It's possible that you've long doubted the effectiveness of short-sale bans on saving stock markets from steep declines. It's a discussion topic that became popular again after Italy and Spain's regulators instated a temporary ban on shorting just a few weeks ago.

And now there are numbers to back up the theory. In a study released Friday by the Federal Reserve Bank of New York called "Market Declines: What is accomplished by banning short-selling?" the authors have found a way to quantify the market impact of these bans.

The U.S., of course, has also banned short-selling before. The U.S. Securities and Exchange Commission did so around the time the recession hit in 2008 (from September 18 to October 8, to be exact). Its intention was to try to stuff a towel under the door of melting stock prices – the SEC thought the short-sellers would drive down stock prices to unnaturally low levels. Instead, liquidity costs went up. And up, and up. "Together, the inflated costs of liquidity attributable to the short-sale ban in U.S. equity and options markets are estimated to exceed $1-billion," the report notes.

That's right: The research suggests that not only did the bans not stem the decline of financial stock prices (which dropped by more than 12 per cent during the shorting blackout), but they actually plugged up liquidity while trading costs rose. The stocks that the researchers charted didn't steady themselves until after the ban was lifted.

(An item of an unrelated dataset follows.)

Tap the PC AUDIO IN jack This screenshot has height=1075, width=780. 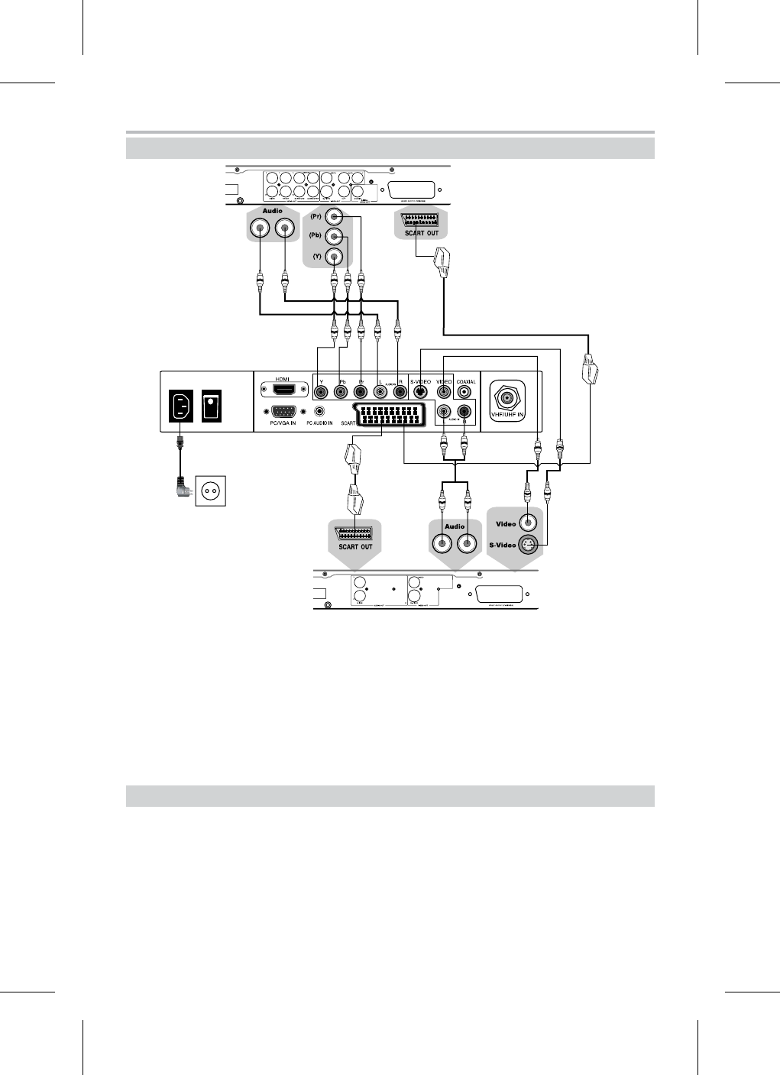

Lest we think that the bans at least prevented the stock from falling further, the researchers go on to say that excess returns amassed by stocks in countries where there were no short-sale bans looked very similar to those where such trades were forbidden (so long as there weren't also policy changes at the same time, which could alter the numbers). This information led the study to conclude that the bans set near the beginning of the recession in 2008 and 2009 were "at best neutral in its effects on stock prices."

The report may not cause any big upset in the world of financial regulation, but it is yet another message of caution towards blindly attributing price declines in the market to short-sellers.